Upon successful "go install":

  • go vet is run against the package and its output printed

  • IF the command-line argument -d is specified, the package is not a main-package AND contains a doc.go source file, then godoc is run to generate a single yourfilename (whatever was specified for -d, I like to use doc.html) single-page package-documentation HTML file in the package directory.

Templating

A very simplistic minimalist "templating system". Re-generates a designated portion within a .gt.go source file based on a template specified in a .gt file.
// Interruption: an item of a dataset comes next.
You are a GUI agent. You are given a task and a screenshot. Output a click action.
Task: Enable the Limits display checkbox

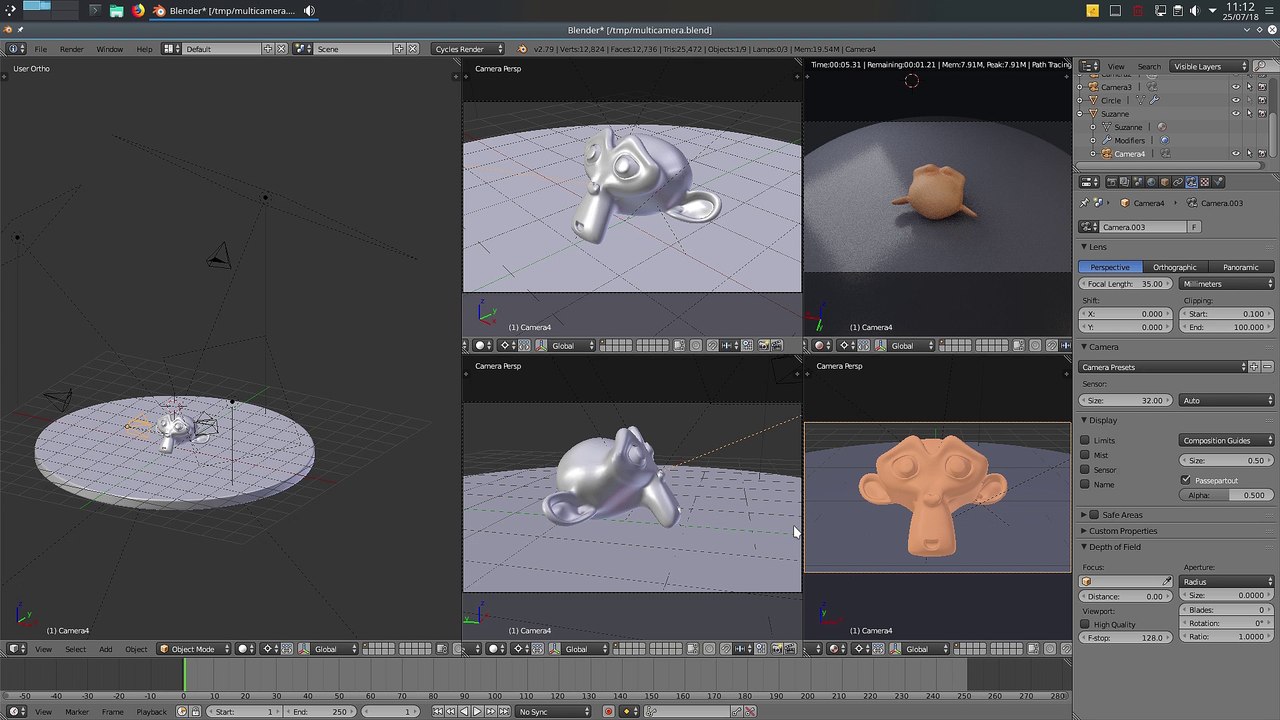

The .gt template provider file is a normal Go source file, but always contains a package gt clause, anything after this clause is used for templating, anything before this clause is ignored. Your custom templating parameters are prefixed and suffixed by two underscores (__), example slice.gt:

package gt
type __TT__Slice []*__TT__
func (me *__TT__Slice) Add (value *__TT__) {
    *me = append(*me, value)
}

The .gt.go template consumer file is a normal Go source file that can designate one (1) portion within it to be re-generated based on a .gt template file and parameterize the template with the //#begin-gt and //#end-gt directives:

package mypkg
type MyObject struct { ID string }
//#begin-gt slice.gt TT:MyObject
// NOTE the following is template-generated code until the #end-gt directive!
type MyObjectSlice []*MyObject
func (me *MyObjectSlice) Add (value *MyObject) {
    *me = append(*me, value)
}
//#end-gt
var myObjs = MyObjectSlice {}

To repeatedly apply a template N times with N different placeholder values, you separate them with a separator of your choice and declare the separator on the same //#begin-gt line with a GT_MULT_SEP as demonstrated here.

That's it. Every time the package is re-built with go-buildrun, all #begin-gt ... #end-gt portions in all .gt.go source files are regenerated from the .gt template-file and replacement-parameters specified in their #begin-gt directive.